The same form of discrimination may be observed in the widespread practice of experimenting on other species in order to see if certain substances are safe for human beings, or to test some psychological theory about the effect of severe punishment on learning, or to try out various new compounds just in case something turns up. People sometimes think that all this experimentation is for vital medical purposes, and so will reduce suffering overall. This comfortable belief is very wide off the mark. Drug companies test new shampoos and cosmetics that they are intending to put on the market by dropping them into the eyes of rabbits, held open by metal clips, in order to observe what damage results.
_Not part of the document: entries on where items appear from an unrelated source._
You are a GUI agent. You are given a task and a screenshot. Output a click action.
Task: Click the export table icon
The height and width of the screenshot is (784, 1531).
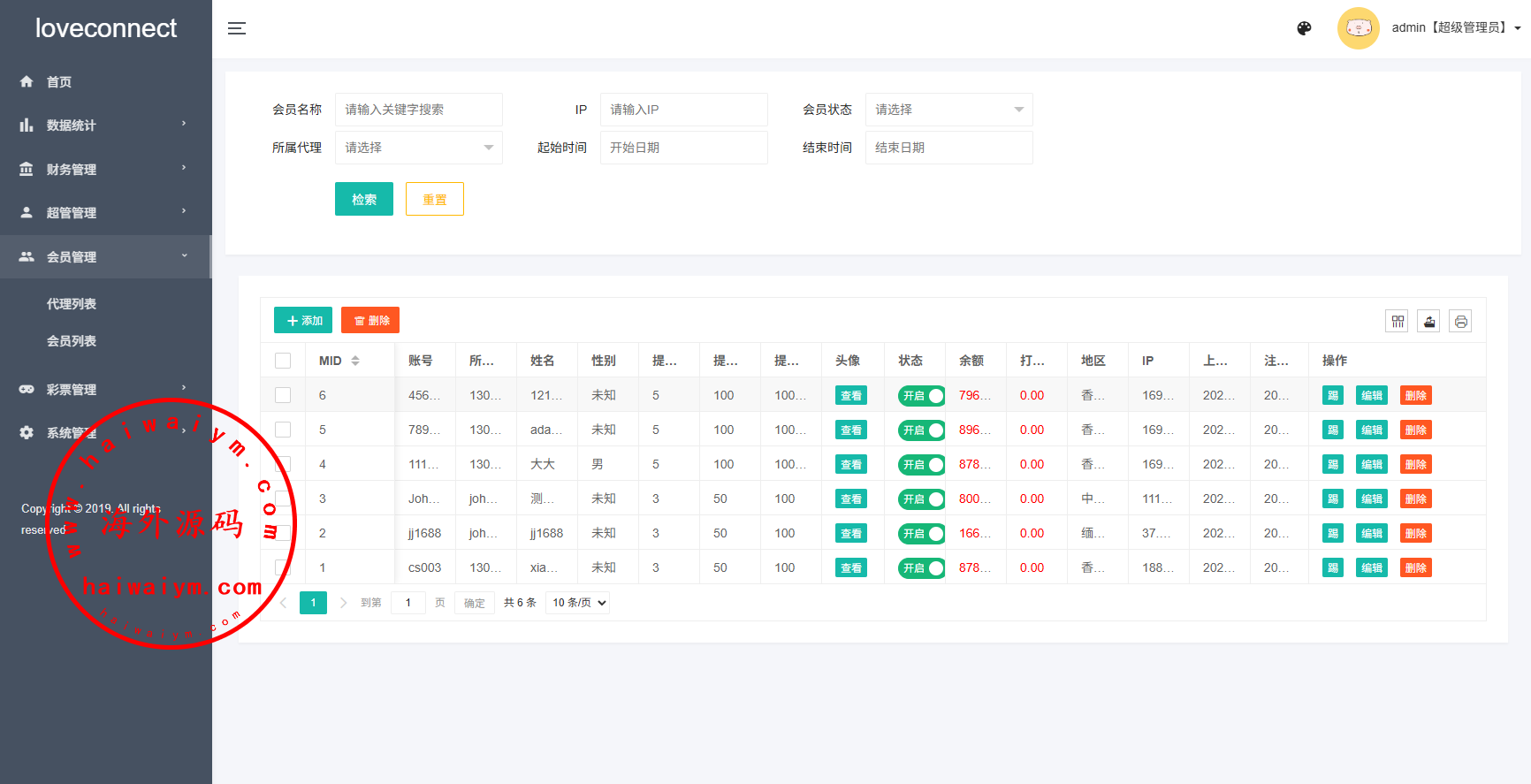click(1428, 322)
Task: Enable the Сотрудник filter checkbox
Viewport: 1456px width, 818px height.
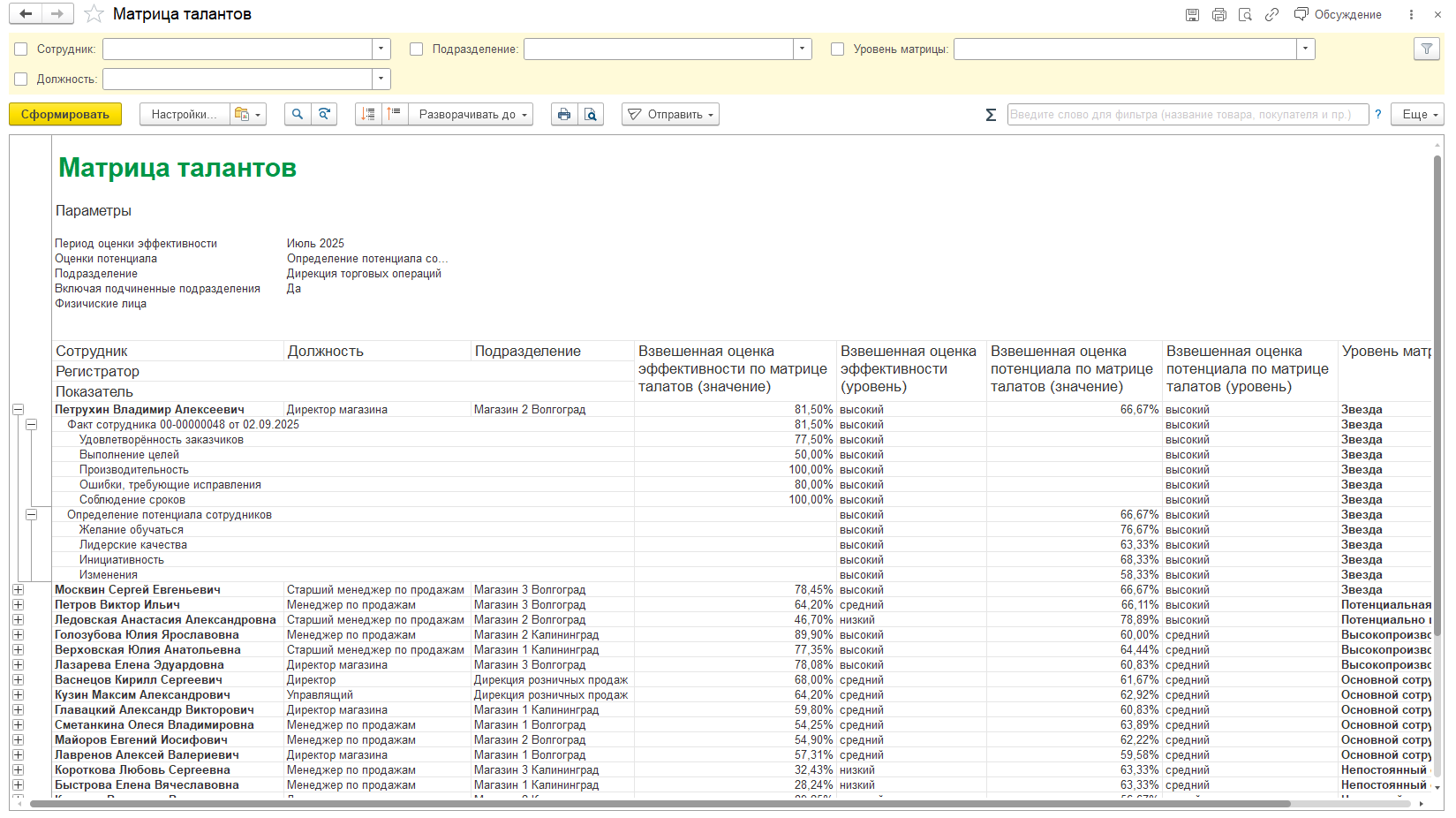Action: click(x=21, y=49)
Food additives, like artificial colorings and preservatives, are tested by what is known as the “LD 50” – a test designed to find the level of consumption at which 50 % of a group of animals will die. In the process, nearly all of the animals are made very sick before some finally die, and others pull through. If the substance is relatively harmless, as it often is, huge doses have to be force-fed to the animals, until in some cases sheer volume or concentration of the substance causes death.